In its second ruling on Monday, the Ninth Circuit reaffirmed its original decision and found that scraping data that is publicly accessible on the internet is not a violation of the Computer Fraud and Abuse Act, or CFAA, which governs what constitutes computer hacking under U.S. law.

The Ninth Circuit’s decision is a major win for archivists, academics, researchers and journalists who use tools to mass collect, or scrape, information that is publicly accessible on the internet. Without a ruling in place, long-running projects to archive websites no longer online and using publicly accessible data for academic and research studies have been left in legal limbo.

But there have been egregious cases of web scraping that have sparked privacy and security concerns. Facial recognition startup Clearview AI claims to have scraped billions of social media profile photos, prompting several tech giants to file lawsuits against the startup. Several companies, including Facebook, Instagram, Parler, Venmo and Clubhouse have all had users’ data scraped over the years.

The case before the Ninth Circuit was originally brought by LinkedIn against Hiq Labs, a company that uses public data to analyze employee attrition. LinkedIn said Hiq’s mass web scraping of LinkedIn user profiles was against its terms of service, amounted to hacking and was therefore a violation of the CFAA. LinkedIn first lost the case against Hiq in 2019 after the Ninth Circuit found that the CFAA does not bar anyone from scraping data that’s publicly accessible.

On its second pass of the case, the Ninth Circuit said it relied on a Supreme Court decision last June, during which the U.S. top court took its first look at the decades-old CFAA. In its ruling, the Supreme Court narrowed what constitutes a violation of the CFAA as those who gain unauthorized access to a computer system — rather than a broader interpretation of exceeding existing authorization, which the court argued could have attached criminal penalties to “a breathtaking amount of commonplace computer activity.” Using a “gate-up, gate-down” analogy, the Supreme Court said that when a computer or website’s gates are up — and therefore information is publicly accessible — no authorization is required.

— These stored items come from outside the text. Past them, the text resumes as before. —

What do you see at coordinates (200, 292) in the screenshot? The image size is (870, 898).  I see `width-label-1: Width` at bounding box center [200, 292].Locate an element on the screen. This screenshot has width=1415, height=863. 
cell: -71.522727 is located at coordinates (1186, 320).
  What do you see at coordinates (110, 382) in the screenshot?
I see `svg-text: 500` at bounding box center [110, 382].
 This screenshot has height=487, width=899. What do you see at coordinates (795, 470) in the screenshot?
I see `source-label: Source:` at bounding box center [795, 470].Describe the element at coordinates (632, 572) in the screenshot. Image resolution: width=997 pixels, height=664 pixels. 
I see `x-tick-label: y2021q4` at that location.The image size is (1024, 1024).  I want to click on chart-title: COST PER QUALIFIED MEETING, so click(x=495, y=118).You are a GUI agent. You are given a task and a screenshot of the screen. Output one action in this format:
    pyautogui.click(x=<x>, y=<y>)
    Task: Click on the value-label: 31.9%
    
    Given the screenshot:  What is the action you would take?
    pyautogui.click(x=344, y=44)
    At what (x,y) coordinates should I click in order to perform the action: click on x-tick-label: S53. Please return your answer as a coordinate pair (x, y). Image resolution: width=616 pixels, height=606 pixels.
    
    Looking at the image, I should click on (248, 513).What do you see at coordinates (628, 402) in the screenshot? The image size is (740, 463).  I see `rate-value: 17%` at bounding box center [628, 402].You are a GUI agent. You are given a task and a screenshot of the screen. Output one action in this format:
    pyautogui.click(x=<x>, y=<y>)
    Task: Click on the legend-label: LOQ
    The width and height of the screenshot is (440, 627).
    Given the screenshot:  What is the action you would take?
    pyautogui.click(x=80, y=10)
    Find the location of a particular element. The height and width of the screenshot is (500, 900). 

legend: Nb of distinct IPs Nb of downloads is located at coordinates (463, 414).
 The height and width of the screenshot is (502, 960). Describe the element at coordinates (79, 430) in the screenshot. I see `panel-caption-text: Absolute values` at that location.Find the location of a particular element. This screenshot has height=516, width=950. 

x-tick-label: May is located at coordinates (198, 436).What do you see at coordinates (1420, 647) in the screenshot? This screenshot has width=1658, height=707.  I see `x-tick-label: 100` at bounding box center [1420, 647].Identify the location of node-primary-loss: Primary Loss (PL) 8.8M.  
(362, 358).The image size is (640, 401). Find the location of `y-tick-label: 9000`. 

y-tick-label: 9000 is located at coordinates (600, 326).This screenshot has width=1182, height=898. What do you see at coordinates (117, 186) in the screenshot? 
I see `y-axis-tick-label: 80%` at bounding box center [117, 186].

The Ninth Circuit, in referencing the Supreme Court’s “gate-up, gate-down” analogy, ruled that “the concept of ‘without authorization’ does not apply to public websites.”

“We’re disappointed in the court’s decision. This is a preliminary ruling and the case is far from over,” said LinkedIn spokesperson Greg Snapper in a statement. “We will continue to fight to protect our members’ ability to control the information they make available on LinkedIn. When your data is taken without permission and used in ways you haven’t agreed to, that’s not okay. On LinkedIn, our members trust us with their information, which is why we prohibit unauthorized scraping on our platform.”